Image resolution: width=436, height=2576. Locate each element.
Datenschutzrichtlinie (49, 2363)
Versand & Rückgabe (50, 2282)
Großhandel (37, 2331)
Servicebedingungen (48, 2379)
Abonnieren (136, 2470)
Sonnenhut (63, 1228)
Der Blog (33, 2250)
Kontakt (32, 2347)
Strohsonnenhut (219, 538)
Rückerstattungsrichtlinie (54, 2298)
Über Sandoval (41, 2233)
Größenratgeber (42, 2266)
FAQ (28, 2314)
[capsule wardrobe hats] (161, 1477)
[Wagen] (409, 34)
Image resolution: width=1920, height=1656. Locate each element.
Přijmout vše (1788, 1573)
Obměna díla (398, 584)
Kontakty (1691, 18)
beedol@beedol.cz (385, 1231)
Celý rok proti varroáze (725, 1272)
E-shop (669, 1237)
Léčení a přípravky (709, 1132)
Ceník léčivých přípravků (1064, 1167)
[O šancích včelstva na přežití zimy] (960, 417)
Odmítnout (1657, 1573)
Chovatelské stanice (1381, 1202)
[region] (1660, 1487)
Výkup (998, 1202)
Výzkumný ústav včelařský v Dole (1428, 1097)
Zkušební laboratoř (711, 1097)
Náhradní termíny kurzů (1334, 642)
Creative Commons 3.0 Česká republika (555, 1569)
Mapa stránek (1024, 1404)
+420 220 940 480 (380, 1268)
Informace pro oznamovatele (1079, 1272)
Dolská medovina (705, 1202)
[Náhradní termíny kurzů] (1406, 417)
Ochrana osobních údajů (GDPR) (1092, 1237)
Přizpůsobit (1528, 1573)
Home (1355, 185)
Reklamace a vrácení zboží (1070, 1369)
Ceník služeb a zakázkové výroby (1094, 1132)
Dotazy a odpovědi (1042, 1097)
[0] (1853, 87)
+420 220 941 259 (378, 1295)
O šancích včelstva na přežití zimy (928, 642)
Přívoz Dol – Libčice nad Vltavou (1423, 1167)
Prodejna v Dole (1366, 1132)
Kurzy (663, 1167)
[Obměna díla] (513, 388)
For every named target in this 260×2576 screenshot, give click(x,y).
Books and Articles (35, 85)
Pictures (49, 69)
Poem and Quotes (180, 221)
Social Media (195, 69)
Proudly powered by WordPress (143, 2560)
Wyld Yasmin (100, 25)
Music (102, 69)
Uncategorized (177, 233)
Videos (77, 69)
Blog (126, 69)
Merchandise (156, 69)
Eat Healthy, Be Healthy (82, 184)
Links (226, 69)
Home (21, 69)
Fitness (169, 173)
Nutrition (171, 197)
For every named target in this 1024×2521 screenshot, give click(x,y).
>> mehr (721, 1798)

--------------------------------------------------

• **TASK PROMPT**
After locating the line with "Strohsonnenhut (219, 538)" above, return that line and every later line through the one with "Výkup (998, 1202)", word for word and with nothing else.

• **YOUR RESPONSE**
Strohsonnenhut (219, 538)
Rückerstattungsrichtlinie (54, 2298)
Über Sandoval (41, 2233)
Größenratgeber (42, 2266)
FAQ (28, 2314)
[capsule wardrobe hats] (161, 1477)
[Wagen] (409, 34)
Image resolution: width=1920, height=1656. Locate each element.
Přijmout vše (1788, 1573)
Obměna díla (398, 584)
Kontakty (1691, 18)
beedol@beedol.cz (385, 1231)
Celý rok proti varroáze (725, 1272)
E-shop (669, 1237)
Léčení a přípravky (709, 1132)
Ceník léčivých přípravků (1064, 1167)
[O šancích včelstva na přežití zimy] (960, 417)
Odmítnout (1657, 1573)
Chovatelské stanice (1381, 1202)
[region] (1660, 1487)
Výkup (998, 1202)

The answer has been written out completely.